Approach, algorithm, VBA code and performance optimization of the Word Cloud with Excel implementation
The previous post Word Clouds with Microsoft Excel introduced another workaround to create a word or tag cloud in a standalone Microsoft Excel workbook.
The article briefly describes the approach, the user-defined settings, the result and the drawbacks of the workaround. It also provides 3 different versions of the workbook for free download.
Today’s follow-up article will have a closer look into the machine room: some more details on the approach, the data structure, the algorithm, the implementation in VBA and a dirty little trick to optimize the performance of the code for inserting and formatting freeform shapes on a worksheet using VBA.
As a little bonus, today’s post also includes a tiny Excel tool to easily split continuous texts into a list of words and their count, i.e. the data structure needed for the word cloud workaround. Of course the tool is provided for free download.
As already mentioned in the previous post, there are other Excel word cloud workarounds available already, either based on the cell grid (one big cell or a cell range) or on linked images. Those workarounds have their limitations, though, especially regarding flexibility and suitability for larger data sets (i.e. many words).
Another option are freeform shapes, They are independent from the underlying cell grid, can be relocated, resized and formatted as needed and – as far as I know - there is no limitation like a maximum number of shapes on a worksheet. That’s why using freeform shapes seemed to be the most flexible approach to create a word cloud.
The idea is simple: a VBA procedure loops through the entire data word by word, inserts a freeform textbox for each word, adds the word, resizes the font size according to the frequency of the word and relocates the textbox inside a given frame (a predefined rectangle shape).
The challenges of this approach were the following
- Implement an efficient algorithm to find the correct position of a textbox in the cloud and make sure there are no overlaps with other textboxes
- Optimize performance in order to make the implementation usable on interactive Excel dashboards in production
Before looking at the algorithm, the VBA code and the performance optimization, let’s have a look at the required data structure first.
The Data
The word cloud implementation in Microsoft Excel provided in the previous post expects the source data to be a two column table: a list of unique words in the first column and their counts (frequencies) in the second column.
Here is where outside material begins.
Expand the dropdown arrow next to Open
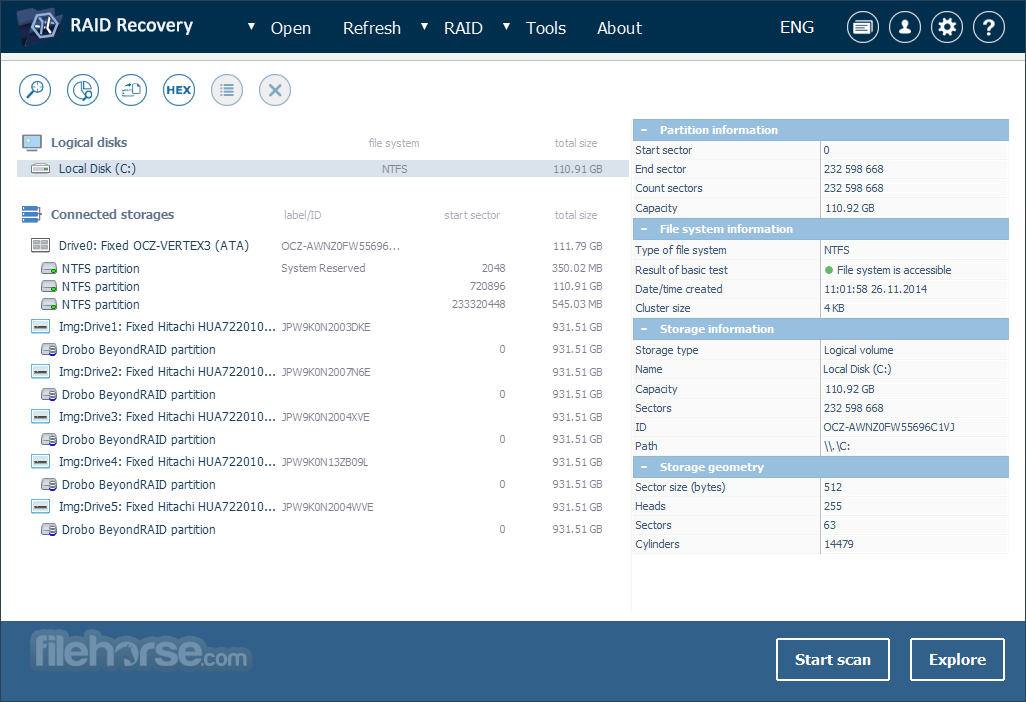 tap(251, 27)
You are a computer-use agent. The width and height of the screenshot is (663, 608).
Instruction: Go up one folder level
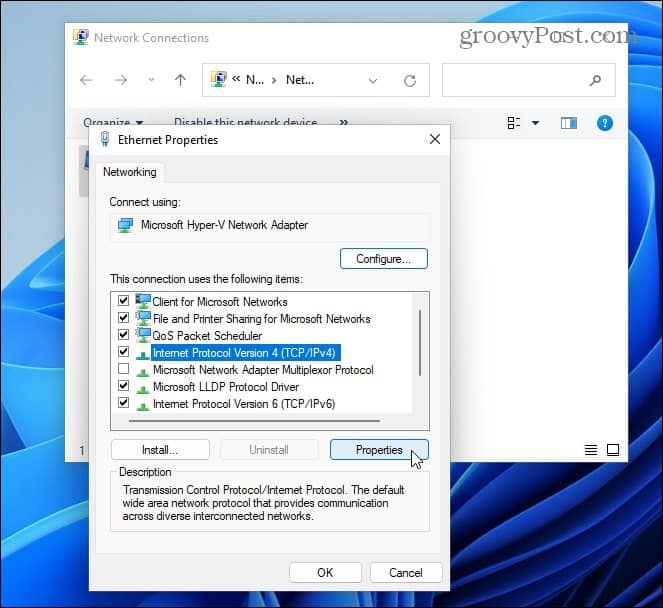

If you have your text in a one-column list with all the words (a non unique entry list), you can easily create the required data structure with a standard Pivot Table: just drag the words to the rows and the count of the words to the values area of the Pivot Table.
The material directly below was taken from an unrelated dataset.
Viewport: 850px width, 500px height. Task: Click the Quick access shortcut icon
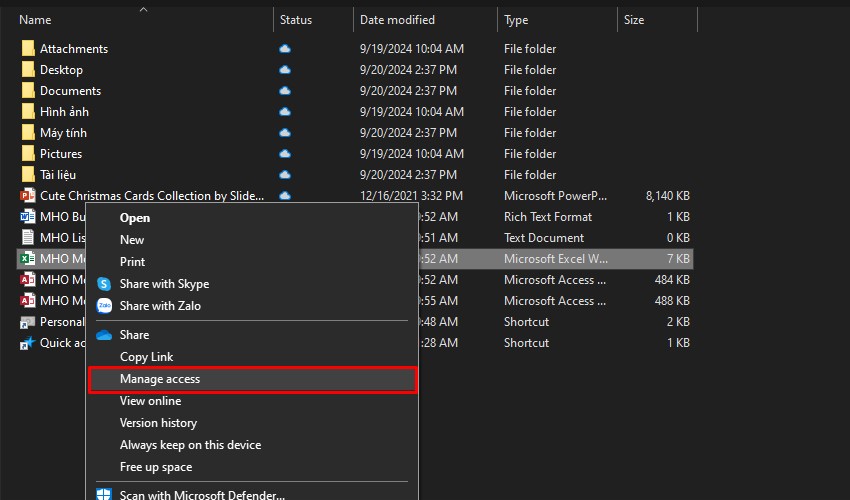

However, if you only have a continuous text, e.g. a Word or PDF document or a text snippet copied from a website, you have to split the text into single words first. I created a little tool doing this with a few mouse clicks:
Download Split Text Tool (Microsoft Excel 2007-2013, 115K)
How to use the tool:
- Copy the text into a simple text file (.txt)
- Open the tool, go to the worksheet “Words” and click on the command button at top right
- Browse to the text file in the following Open File dialogue window, click on “Open” and wait until the VBA code is finished
- Go to the worksheet “Unique Words and Count”. Copy the data from this Pivot Table and paste it into the Word Cloud tool provided in the previous post
I tested this tool with a few examples and it seems to work well, even for very long texts, e.g. the King James Bible with more than 780,000 words. It took a while, but it worked. However, please be advised that the tool doesn’t include any logic or intelligence. For instance, it doesn’t split “don’t” into “do” and “not” or “wanna” into “want” and “to”, etc.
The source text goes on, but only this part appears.